To explain this, I must firstly refer to St George’s, in whose eastern wing there stands a magnificent section of stained-glass named the ‘Dunkirk Window’. It depicts the landings of the British Army evacuees in 1940- many thousands of whom landed on Ramsgate beach, just a few hundred yards to the south-east of the church.
The inscription at the base of the windows reads the town’s Latin motto:
‘Safety to the shipwrecked and the sick. Safety to those hurt in war.’
There can be no question that the peregrines are victims of our wars. In World War One, the Ministry of Defence was forced to order a mass cull of the species. The chief reason was simple… Pigeons. The peregrines are, in the main, a pigeon-fancier; they constitute the main part of their diet. Tragically for peregines, pigeons also formed the cream of our messenger-bird service; once trained up, they flew vital intelligence to and from the front line in Belgium, and so became not only a cherished species but also a highly protected one. So it became a crime not to shoot peregrines. The cull was reinstated during the second world war and stayed in place until the early 1960’s, in case a Soviet nuclear attack melted down our more modern communication methods. But by this point a new, even more sinister development awaited them: DDT and the other similarly lethal insecticides were now in widespread use on British farms. Once these poisons had fully soaked into the food chain, many of the surviving peregrine clans were doomed to die demented, chemical deaths- a fate many times worse than being shot.

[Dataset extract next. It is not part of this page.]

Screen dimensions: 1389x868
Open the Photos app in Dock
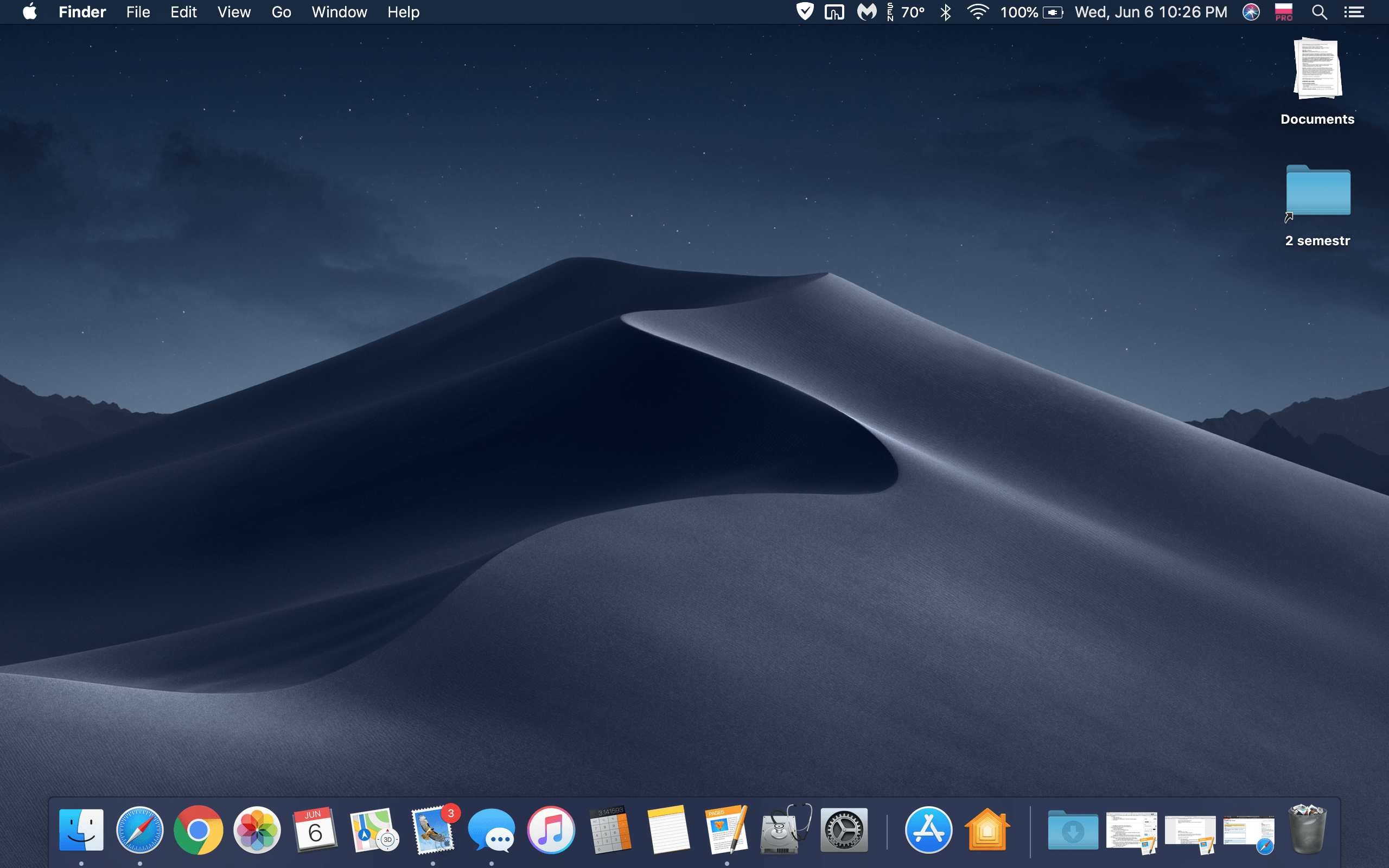257,830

The small, ragtag bands of remaining birds retreated north to the high country, or else west to the Welsh mountains.
The writer J.A.Baker was the most powerful documenter of this shameful chapter in our natural history. Any reasonable human who has read ‘The Peregrine’ will be haunted by it for the rest of their days. Set over ten years, it catalogues the slow death of an entire genus of the birds who wintered along the Essex coastal mud-flats. The vivid descriptions of the peregrines’ prostate, gagging deaths provide a searing censure of mankind’s failure to manage the countryside in the interests of the wider animal kingdom.
Baker would, I’m sure, be relieved to know that the peregrine has returned to the countryside. Not only that, it’s colonized every major city in England. But he would also be wary; if nothing else, his writing screams to all naturalists that we must stand vigil. Many of us intend to do just that; over the past few years, many small groups of dedicated followers have formed to watch over and protect the birds as their advent continues apace in England. What’s more, it’s not only animal lovers who are fiercely protective of the birds; they have the ability to warm the hearts of those who ordinarily have no interest whatsoever in wildlife. In doing so, they win a double victory for conservation.
For me, to see a peregrine’s death dive (the famous ‘stoop’) was a childhood dream; I now regularly observe it on nearby streets and along the coastline where my father taught me to fish. Most miraculously of all, they haunt the grounds of the church that welcomed my family nearly a century ago. I’m not the first person to photograph or watch any of these local birds- and am far from the most qualified to do so. In fact, I’ve only recently bought a camera lens that can get anywhere near them. But their journey to this town has a personal significance for me.
It’s become important to me that I watch them and occasionally, I hope to photograph them and write a little about their surreal beauty.
So long live the advent of the dragons, I say…
Because they’ve been away far too long.